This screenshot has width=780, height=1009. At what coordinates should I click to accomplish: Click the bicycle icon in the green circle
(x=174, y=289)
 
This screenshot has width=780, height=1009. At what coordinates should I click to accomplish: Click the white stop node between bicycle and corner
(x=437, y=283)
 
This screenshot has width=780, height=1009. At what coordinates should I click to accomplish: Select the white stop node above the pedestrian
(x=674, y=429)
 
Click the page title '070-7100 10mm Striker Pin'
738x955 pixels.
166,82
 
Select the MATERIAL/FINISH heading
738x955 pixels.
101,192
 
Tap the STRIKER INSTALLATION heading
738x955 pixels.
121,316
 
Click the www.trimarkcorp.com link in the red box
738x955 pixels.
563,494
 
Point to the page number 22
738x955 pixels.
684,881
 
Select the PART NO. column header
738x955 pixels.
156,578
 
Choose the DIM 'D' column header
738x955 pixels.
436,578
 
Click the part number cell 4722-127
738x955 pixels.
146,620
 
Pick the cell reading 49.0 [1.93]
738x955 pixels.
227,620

◆ ◆ ◆ ◆ ◆ ◆ ◆

PROBLEM DETAILS:
Rewrite all of the data above, replacing each "white stop node" with "gray stop node" and leaving everything else unchanged.

RESULT OF THE EXERCISE:
This screenshot has width=780, height=1009. At what coordinates should I click to accomplish: Click the bicycle icon in the green circle
(x=174, y=289)
 
This screenshot has width=780, height=1009. At what coordinates should I click to accomplish: Click the gray stop node between bicycle and corner
(x=437, y=283)
 
This screenshot has width=780, height=1009. At what coordinates should I click to accomplish: Select the gray stop node above the pedestrian
(x=674, y=429)
 
Click the page title '070-7100 10mm Striker Pin'
738x955 pixels.
166,82
 
Select the MATERIAL/FINISH heading
738x955 pixels.
101,192
 
Tap the STRIKER INSTALLATION heading
738x955 pixels.
121,316
 
Click the www.trimarkcorp.com link in the red box
738x955 pixels.
563,494
 
Point to the page number 22
738x955 pixels.
684,881
 
Select the PART NO. column header
738x955 pixels.
156,578
 
Choose the DIM 'D' column header
738x955 pixels.
436,578
 
Click the part number cell 4722-127
738x955 pixels.
146,620
 
Pick the cell reading 49.0 [1.93]
738x955 pixels.
227,620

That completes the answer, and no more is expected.